● **EXERCISE DIRECTIONS**
Reproduce all the entries precisely.

● **RECORDED DATA**
↓
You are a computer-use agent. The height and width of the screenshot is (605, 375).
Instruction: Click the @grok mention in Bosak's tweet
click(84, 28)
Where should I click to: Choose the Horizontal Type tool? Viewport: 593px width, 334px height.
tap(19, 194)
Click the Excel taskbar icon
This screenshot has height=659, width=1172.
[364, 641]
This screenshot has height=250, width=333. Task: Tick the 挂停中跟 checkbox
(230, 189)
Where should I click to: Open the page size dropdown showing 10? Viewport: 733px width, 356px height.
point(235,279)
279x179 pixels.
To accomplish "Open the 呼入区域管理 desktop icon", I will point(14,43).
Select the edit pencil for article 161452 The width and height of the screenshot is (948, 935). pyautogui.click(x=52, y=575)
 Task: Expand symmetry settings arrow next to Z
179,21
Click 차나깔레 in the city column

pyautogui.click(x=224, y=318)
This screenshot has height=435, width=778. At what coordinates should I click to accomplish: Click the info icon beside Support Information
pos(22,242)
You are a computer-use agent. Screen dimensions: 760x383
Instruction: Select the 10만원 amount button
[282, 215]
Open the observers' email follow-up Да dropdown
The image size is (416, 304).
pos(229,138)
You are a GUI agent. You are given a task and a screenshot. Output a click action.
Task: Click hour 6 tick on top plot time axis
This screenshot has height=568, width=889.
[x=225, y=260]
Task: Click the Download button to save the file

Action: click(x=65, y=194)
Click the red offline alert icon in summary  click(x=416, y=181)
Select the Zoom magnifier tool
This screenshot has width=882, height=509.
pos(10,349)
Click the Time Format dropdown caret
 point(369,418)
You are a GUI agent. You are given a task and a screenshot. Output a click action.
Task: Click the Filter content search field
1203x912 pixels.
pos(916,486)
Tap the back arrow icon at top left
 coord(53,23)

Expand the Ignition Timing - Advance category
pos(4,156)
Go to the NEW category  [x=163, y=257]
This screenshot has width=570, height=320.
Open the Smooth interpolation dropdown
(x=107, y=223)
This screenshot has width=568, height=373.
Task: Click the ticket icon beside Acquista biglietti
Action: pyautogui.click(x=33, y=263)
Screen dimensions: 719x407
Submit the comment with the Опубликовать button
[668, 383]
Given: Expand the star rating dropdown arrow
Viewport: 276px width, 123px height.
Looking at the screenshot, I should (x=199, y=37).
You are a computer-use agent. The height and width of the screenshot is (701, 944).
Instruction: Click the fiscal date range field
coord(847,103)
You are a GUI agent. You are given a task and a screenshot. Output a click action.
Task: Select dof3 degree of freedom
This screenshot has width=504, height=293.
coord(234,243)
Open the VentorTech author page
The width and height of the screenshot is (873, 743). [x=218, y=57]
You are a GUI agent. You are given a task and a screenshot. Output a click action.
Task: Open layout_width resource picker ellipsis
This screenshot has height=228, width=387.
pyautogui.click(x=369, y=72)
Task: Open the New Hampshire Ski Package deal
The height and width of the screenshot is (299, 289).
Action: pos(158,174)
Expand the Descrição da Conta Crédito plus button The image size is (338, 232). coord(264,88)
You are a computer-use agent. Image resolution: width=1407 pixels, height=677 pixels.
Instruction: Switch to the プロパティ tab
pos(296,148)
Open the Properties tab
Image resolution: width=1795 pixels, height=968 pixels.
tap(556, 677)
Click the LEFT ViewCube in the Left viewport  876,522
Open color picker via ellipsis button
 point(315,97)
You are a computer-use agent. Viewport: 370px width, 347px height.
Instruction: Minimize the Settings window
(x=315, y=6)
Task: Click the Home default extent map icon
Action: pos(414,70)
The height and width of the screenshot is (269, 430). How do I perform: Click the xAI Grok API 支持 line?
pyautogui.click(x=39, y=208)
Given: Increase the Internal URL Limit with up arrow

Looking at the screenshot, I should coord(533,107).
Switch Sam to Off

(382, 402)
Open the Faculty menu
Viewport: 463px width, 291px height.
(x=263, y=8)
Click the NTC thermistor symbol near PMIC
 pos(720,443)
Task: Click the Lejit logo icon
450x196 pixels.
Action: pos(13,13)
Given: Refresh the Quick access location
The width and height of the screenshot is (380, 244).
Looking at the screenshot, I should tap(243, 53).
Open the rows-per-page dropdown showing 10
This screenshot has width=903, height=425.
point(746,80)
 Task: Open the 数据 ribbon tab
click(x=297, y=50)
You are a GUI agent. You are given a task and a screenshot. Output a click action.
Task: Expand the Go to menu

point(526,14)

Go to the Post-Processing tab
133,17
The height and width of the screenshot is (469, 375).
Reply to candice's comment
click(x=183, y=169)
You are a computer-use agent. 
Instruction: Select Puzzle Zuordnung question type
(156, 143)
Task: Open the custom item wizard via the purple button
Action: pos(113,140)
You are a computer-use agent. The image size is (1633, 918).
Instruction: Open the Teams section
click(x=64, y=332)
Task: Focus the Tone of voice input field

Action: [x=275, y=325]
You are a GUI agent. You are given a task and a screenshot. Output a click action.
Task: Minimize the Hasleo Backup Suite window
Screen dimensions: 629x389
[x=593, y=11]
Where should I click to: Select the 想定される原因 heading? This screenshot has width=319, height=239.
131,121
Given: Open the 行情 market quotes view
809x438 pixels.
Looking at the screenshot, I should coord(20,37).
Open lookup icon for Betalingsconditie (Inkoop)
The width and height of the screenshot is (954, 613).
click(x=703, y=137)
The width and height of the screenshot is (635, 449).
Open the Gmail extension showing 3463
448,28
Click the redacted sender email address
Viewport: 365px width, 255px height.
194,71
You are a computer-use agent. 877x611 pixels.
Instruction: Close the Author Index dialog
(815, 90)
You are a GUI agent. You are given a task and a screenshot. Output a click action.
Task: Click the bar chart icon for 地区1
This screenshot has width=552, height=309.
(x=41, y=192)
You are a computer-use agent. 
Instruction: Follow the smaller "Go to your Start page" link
↑
● **SOLUTION TO THE EXERCISE**
You are a computer-use agent. The height and width of the screenshot is (605, 375).
Instruction: Click the @grok mention in Bosak's tweet
click(84, 28)
Where should I click to: Choose the Horizontal Type tool? Viewport: 593px width, 334px height.
tap(19, 194)
Click the Excel taskbar icon
This screenshot has height=659, width=1172.
[364, 641]
This screenshot has height=250, width=333. Task: Tick the 挂停中跟 checkbox
(230, 189)
Where should I click to: Open the page size dropdown showing 10? Viewport: 733px width, 356px height.
point(235,279)
279x179 pixels.
To accomplish "Open the 呼入区域管理 desktop icon", I will point(14,43).
Select the edit pencil for article 161452 The width and height of the screenshot is (948, 935). pyautogui.click(x=52, y=575)
 Task: Expand symmetry settings arrow next to Z
179,21
Click 차나깔레 in the city column

pyautogui.click(x=224, y=318)
This screenshot has height=435, width=778. At what coordinates should I click to accomplish: Click the info icon beside Support Information
pos(22,242)
You are a computer-use agent. Screen dimensions: 760x383
Instruction: Select the 10만원 amount button
[282, 215]
Open the observers' email follow-up Да dropdown
The image size is (416, 304).
pos(229,138)
You are a GUI agent. You are given a task and a screenshot. Output a click action.
Task: Click hour 6 tick on top plot time axis
This screenshot has height=568, width=889.
[x=225, y=260]
Task: Click the Download button to save the file

Action: click(x=65, y=194)
Click the red offline alert icon in summary  click(x=416, y=181)
Select the Zoom magnifier tool
This screenshot has width=882, height=509.
pos(10,349)
Click the Time Format dropdown caret
 point(369,418)
You are a GUI agent. You are given a task and a screenshot. Output a click action.
Task: Click the Filter content search field
1203x912 pixels.
pos(916,486)
Tap the back arrow icon at top left
 coord(53,23)

Expand the Ignition Timing - Advance category
pos(4,156)
Go to the NEW category  [x=163, y=257]
This screenshot has width=570, height=320.
Open the Smooth interpolation dropdown
(x=107, y=223)
This screenshot has width=568, height=373.
Task: Click the ticket icon beside Acquista biglietti
Action: pyautogui.click(x=33, y=263)
Screen dimensions: 719x407
Submit the comment with the Опубликовать button
[668, 383]
Given: Expand the star rating dropdown arrow
Viewport: 276px width, 123px height.
Looking at the screenshot, I should (x=199, y=37).
You are a computer-use agent. The height and width of the screenshot is (701, 944).
Instruction: Click the fiscal date range field
coord(847,103)
You are a GUI agent. You are given a task and a screenshot. Output a click action.
Task: Select dof3 degree of freedom
This screenshot has width=504, height=293.
coord(234,243)
Open the VentorTech author page
The width and height of the screenshot is (873, 743). [x=218, y=57]
You are a GUI agent. You are given a task and a screenshot. Output a click action.
Task: Open layout_width resource picker ellipsis
This screenshot has height=228, width=387.
pyautogui.click(x=369, y=72)
Task: Open the New Hampshire Ski Package deal
The height and width of the screenshot is (299, 289).
Action: pos(158,174)
Expand the Descrição da Conta Crédito plus button The image size is (338, 232). coord(264,88)
You are a computer-use agent. Image resolution: width=1407 pixels, height=677 pixels.
Instruction: Switch to the プロパティ tab
pos(296,148)
Open the Properties tab
Image resolution: width=1795 pixels, height=968 pixels.
tap(556, 677)
Click the LEFT ViewCube in the Left viewport  876,522
Open color picker via ellipsis button
 point(315,97)
You are a computer-use agent. Viewport: 370px width, 347px height.
Instruction: Minimize the Settings window
(x=315, y=6)
Task: Click the Home default extent map icon
Action: pos(414,70)
The height and width of the screenshot is (269, 430). How do I perform: Click the xAI Grok API 支持 line?
pyautogui.click(x=39, y=208)
Given: Increase the Internal URL Limit with up arrow

Looking at the screenshot, I should coord(533,107).
Switch Sam to Off

(382, 402)
Open the Faculty menu
Viewport: 463px width, 291px height.
(x=263, y=8)
Click the NTC thermistor symbol near PMIC
 pos(720,443)
Task: Click the Lejit logo icon
450x196 pixels.
Action: pos(13,13)
Given: Refresh the Quick access location
The width and height of the screenshot is (380, 244).
Looking at the screenshot, I should tap(243, 53).
Open the rows-per-page dropdown showing 10
This screenshot has width=903, height=425.
point(746,80)
 Task: Open the 数据 ribbon tab
click(x=297, y=50)
You are a GUI agent. You are given a task and a screenshot. Output a click action.
Task: Expand the Go to menu

point(526,14)

Go to the Post-Processing tab
133,17
The height and width of the screenshot is (469, 375).
Reply to candice's comment
click(x=183, y=169)
You are a computer-use agent. 
Instruction: Select Puzzle Zuordnung question type
(156, 143)
Task: Open the custom item wizard via the purple button
Action: pos(113,140)
You are a computer-use agent. The image size is (1633, 918).
Instruction: Open the Teams section
click(x=64, y=332)
Task: Focus the Tone of voice input field

Action: [x=275, y=325]
You are a GUI agent. You are given a task and a screenshot. Output a click action.
Task: Minimize the Hasleo Backup Suite window
Screen dimensions: 629x389
[x=593, y=11]
Where should I click to: Select the 想定される原因 heading? This screenshot has width=319, height=239.
131,121
Given: Open the 行情 market quotes view
809x438 pixels.
Looking at the screenshot, I should coord(20,37).
Open lookup icon for Betalingsconditie (Inkoop)
The width and height of the screenshot is (954, 613).
click(x=703, y=137)
The width and height of the screenshot is (635, 449).
Open the Gmail extension showing 3463
448,28
Click the redacted sender email address
Viewport: 365px width, 255px height.
194,71
You are a computer-use agent. 877x611 pixels.
Instruction: Close the Author Index dialog
(815, 90)
You are a GUI agent. You are given a task and a screenshot. Output a click action.
Task: Click the bar chart icon for 地区1
This screenshot has width=552, height=309.
(x=41, y=192)
You are a computer-use agent. 
Instruction: Follow the smaller "Go to your Start page" link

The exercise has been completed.